Thermometers, yet again

If you stick your hand into a half full jar of sourdough pretzels in a Jersey July, you will feel your hand get noticeably cooler. Really. Try it.

If you measure the temperature inside the jar, it will be exactly the same as the temperature outside the jar. Any child with any sense and a respectable contempt for authority will tell you this. It's cooler in the jar!

It definitely feels cooler, yet the thermometer says otherwise. What's going on?

(Hint: this wouldn't work in Phoenix.)

Turns out experience is local. No national science curriculum can tolerate the very different results of my pretzel jar demo, a shame, really, because the children in Phoenix can very easily (and cheaply) discuss their results with the children in the humid halls of Bloomfield. Skype, blogs, wikis, heck, even phones.....

The humidity in the jar is much lower than the humidity in most of Jersey. Sodium chloride ("salt") is really good at grabbing water molecules from the air.
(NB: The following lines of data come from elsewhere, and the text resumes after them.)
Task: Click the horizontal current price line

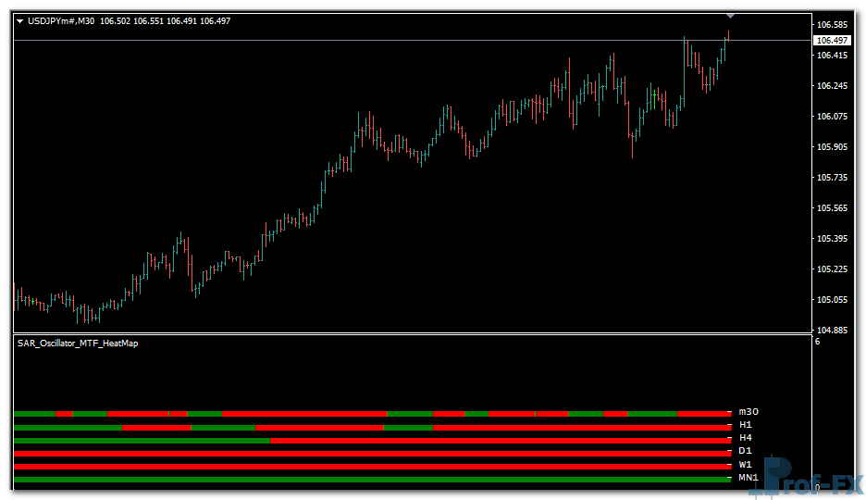Action: point(370,41)
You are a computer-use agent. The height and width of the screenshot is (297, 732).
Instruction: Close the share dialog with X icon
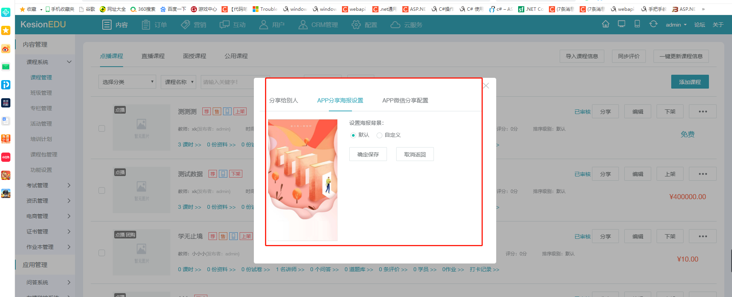tap(486, 86)
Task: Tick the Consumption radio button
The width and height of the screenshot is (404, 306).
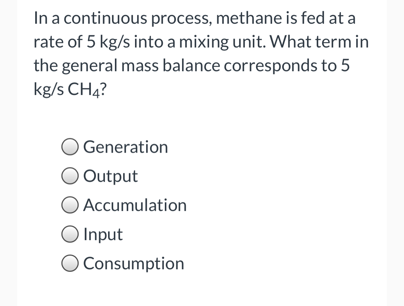Action: click(x=70, y=264)
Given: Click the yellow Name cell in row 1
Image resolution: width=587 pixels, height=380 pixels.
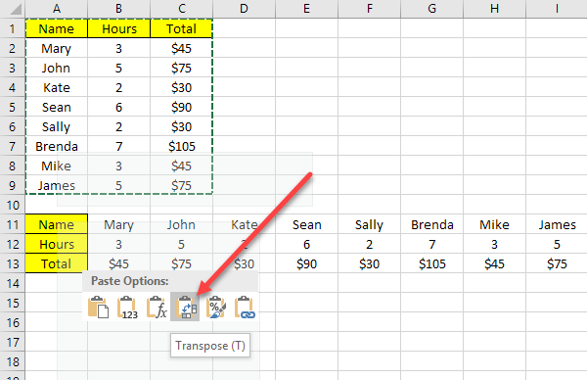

The salt on the pretzels in the jar assures a low humidity environment, at least as long as you keep on the lid.

2nd graders do not need to know terms like "sodium chloride" or "hygroscopic." They should know, however, that science and intuition are not mates. They should know that science is based on what we call the "natural world" (itself a concept 2nd graders have a shot at grasping). They should know that science is testable.

I really don't give a rat's buttocks if a child can convert Celsius into Fahrenheit--that kind of skill matters, true, but that's not science, and it's something I can easily teach. I do care if a child is curious enough to wonder why her hand feels cool in a bucket of Snyder's Sourdough Specials.




Good Lord, I need curious children.We all do.